Mitredon Temporal range: Rhaetian ~205.6–201.6 Ma PreꞒ Ꞓ O S D C P T J K Pg N ↓

Scientific classification
- Domain: Eukaryota
- Kingdom: Animalia
- Phylum: Chordata
- Clade: Synapsida
- Clade: Therapsida
- Clade: Cynodontia
- Family: incertae sedis
- Genus: †Mitredon Shapiro & Jenkins, 2001
- Species: †M. cromptoni
- Binomial name: †Mitredon cromptoni Shapiro & Jenkins, 2001

= Mitredon =

- Authority: Shapiro & Jenkins, 2001
- Parent authority: Shapiro & Jenkins, 2001

Extinct genus of cynodonts

Mitredon is an extinct genus of cynodonts which existed in the Fleming Fjord Formation of Greenland during the Rhaetian age of the Late Triassic epoch.
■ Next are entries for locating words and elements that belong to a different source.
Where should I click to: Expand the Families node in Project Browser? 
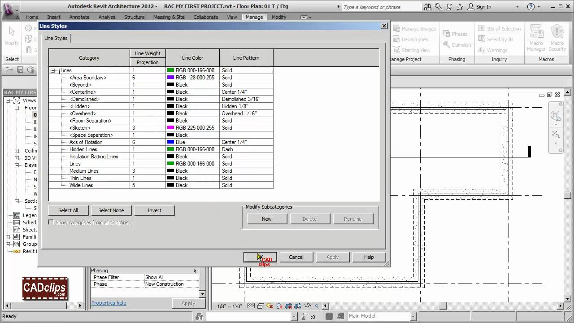click(8, 236)

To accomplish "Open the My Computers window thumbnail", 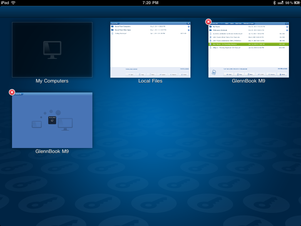I will (52, 50).

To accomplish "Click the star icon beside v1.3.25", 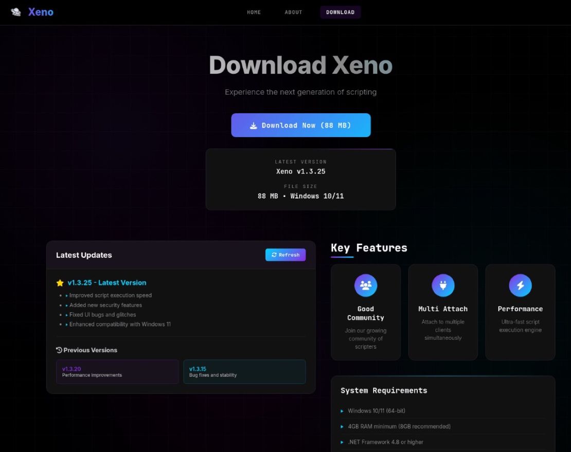I will (x=60, y=282).
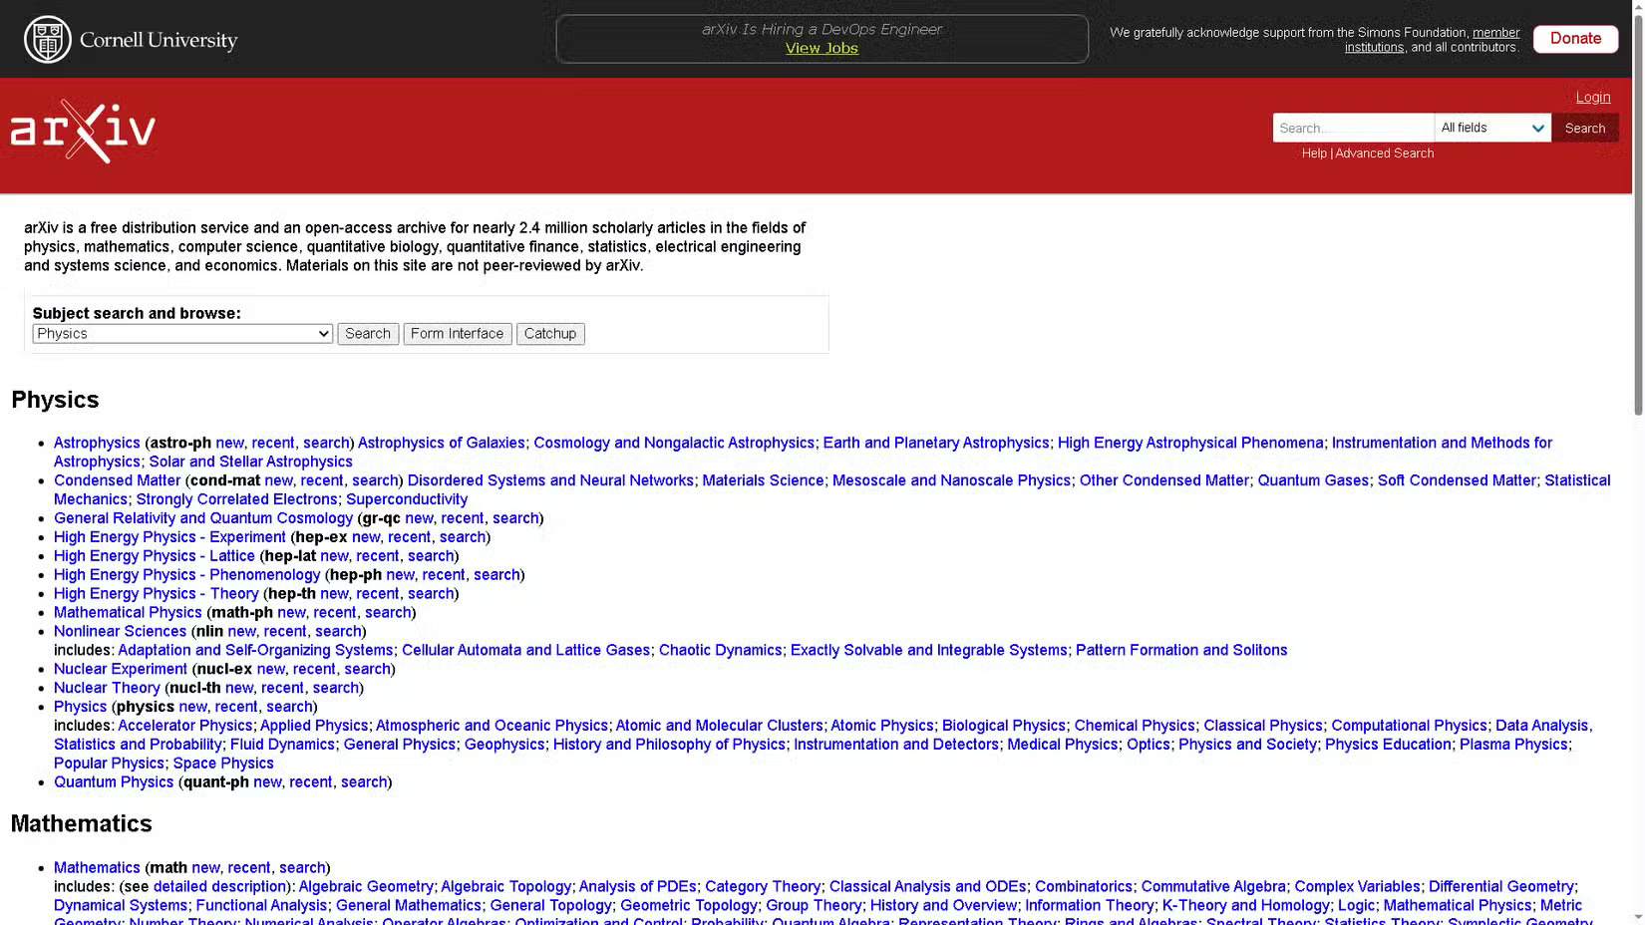1645x925 pixels.
Task: Open the Astrophysics category
Action: (96, 443)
The type and only species is Mitredon cromptoni.

== Description ==
Mitredon is known only from a single holotype specimen, MGUH VP 3392, which consists of a partial dentary bone preserving several incomplete postcanine teeth. These teeth have fully divided roots, a feature shared with Sinoconodon and the mammaliaforms, but the teeth of Mitredon are distinguished from these by possessing compressed and recurved cusps akin to those of the chiniquodontids.